# **Forest Fire Prediction**

### Part 2: Data cleaning
In this section, we will focus on cleaning the raw data to ensure its quality and consistency. Data cleaning is an essential step in the data preprocessing pipeline, as it helps to eliminate errors, handle missing values, and transform the data into a suitable format for analysis.

Data handling stages:
- Handling Missing Values
- Handling Duplicates
- Data Conversion
- Outliers and Validations

#### **Imports section:** (and warning exception handling)

In [None]:
# Please note if running on a clean environment, need to install missing modules
import pandas as pd
import numpy as np
from datetime import date as dt
import re
from geopy.geocoders import Nominatim
pd.options.mode.chained_assignment = None

#### Global variables:

In [None]:
# We are creating a new CSV file in each stage to minimize data loss if accrues 
CSV_NAME = 'fire_history.csv'
COLS_RED_CSV = 'fire_history_cols_reduction.csv'
MISS_CSV = 'fire_history_miss_values_removed.csv'
DUP_CSV = 'fire_history_dup_values_removed.csv'
DATA_CONV_CSV = 'fire_history_data_conv.csv'
CSV_OUTLIERS = 'fire_history_outliers_removed.csv'

FINAL_CSV = 'fire_history_final.csv'

COLS = ['UniqueFireIdentifier', 'FireDiscoveryDateTime', 'FireOutDateTime', 'InitialLatitude', 'InitialLongitude', 'POOCounty', 'FireCause']

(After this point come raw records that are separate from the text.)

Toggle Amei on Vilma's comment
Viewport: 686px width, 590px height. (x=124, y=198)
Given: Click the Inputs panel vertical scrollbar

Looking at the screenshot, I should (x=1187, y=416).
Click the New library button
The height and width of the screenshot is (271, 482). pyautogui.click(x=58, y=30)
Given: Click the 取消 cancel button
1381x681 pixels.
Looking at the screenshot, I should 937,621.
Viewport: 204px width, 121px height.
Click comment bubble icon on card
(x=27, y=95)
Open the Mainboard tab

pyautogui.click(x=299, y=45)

#### Removing unnecessary columns:

In [None]:
def keep_necessary_columns(df, cols):
    df_cleaned = df[cols]
    return df_cleaned

#### Handling missing values:

In [None]:
def missing_values(df):
    df_cleaned = df.copy()
    df_cleaned.dropna(inplace=True)
    return df_cleaned

*The `handle_missing_values()` function is used to fill in missing values in the `FireCause` column before removing all rows with missing values.*

In [None]:
def handle_missing_values(df):
    df_cleaned = df.copy()
    df_cleaned['FireCause'].fillna('Undetermined', inplace=True)
    df_cleaned = missing_values(df_cleaned)
    return df_cleaned

#### Removing duplicates:
*We are using `UniqueFireIdentifier` column to identify duplicates. Unique identifier assigned to each wildland fire.  yyyy = calendar year, SSUUUU = POO protecting unit identifier (5 or 6 characters), xxxxxx = local incident identifier (6 to 10 characters)*

In [None]:
def duplicated_values(df):
    df_cleaned = df.copy()
    df_cleaned.drop_duplicates(subset='UniqueFireIdentifier', keep='first', inplace=True)
    return df_cleaned

#### Data Type Conversion:
*The `convert_date()` function converts dates into a useable format for our API and handles `pandas.to_datetime` limitations and human errors when entering data.*

In [None]:
def convert_date(dates):
    for i in range(len(dates)):
        try:
            pd.to_datetime(dates[i]).date()
        except:
            dates[i] = np.nan
        else: 
            dates[i] = pd.to_datetime(dates[i]).date()
    return dates

*The `calc_days()` function calculates the difference in days between two dates.*

In [None]:
def calc_days(end_dates, start_dates):
    days = []
    for i in range(len(end_dates)):
        end_date = end_dates[i]
        start_date = start_dates[i]
        days.append((end_date - start_date).days)
    return days

*The `data_conversion()` function converts our date columns to a usable format, converts `FireCause` column to a categorical column using `.map(cause_mapping)`, and adds `FireDuration` and `CausedByWeather` columns.*

In [None]:
def data_conversion(df):
    df_cleaned = df.copy()

    # Convert FireDiscoveryDateTime and FireOutDateTime to useable format
    df_cleaned['FireDiscoveryDateTime'] = convert_date(df_cleaned['FireDiscoveryDateTime'])
    df_cleaned['FireOutDateTime'] = convert_date(df_cleaned['FireOutDateTime'])
    df_cleaned = missing_values(df_cleaned) # Remove missing values after conversion

    # Add FireDuration column
    df_cleaned['FireDuration'] = calc_days(df_cleaned['FireOutDateTime'], df_cleaned['FireDiscoveryDateTime'])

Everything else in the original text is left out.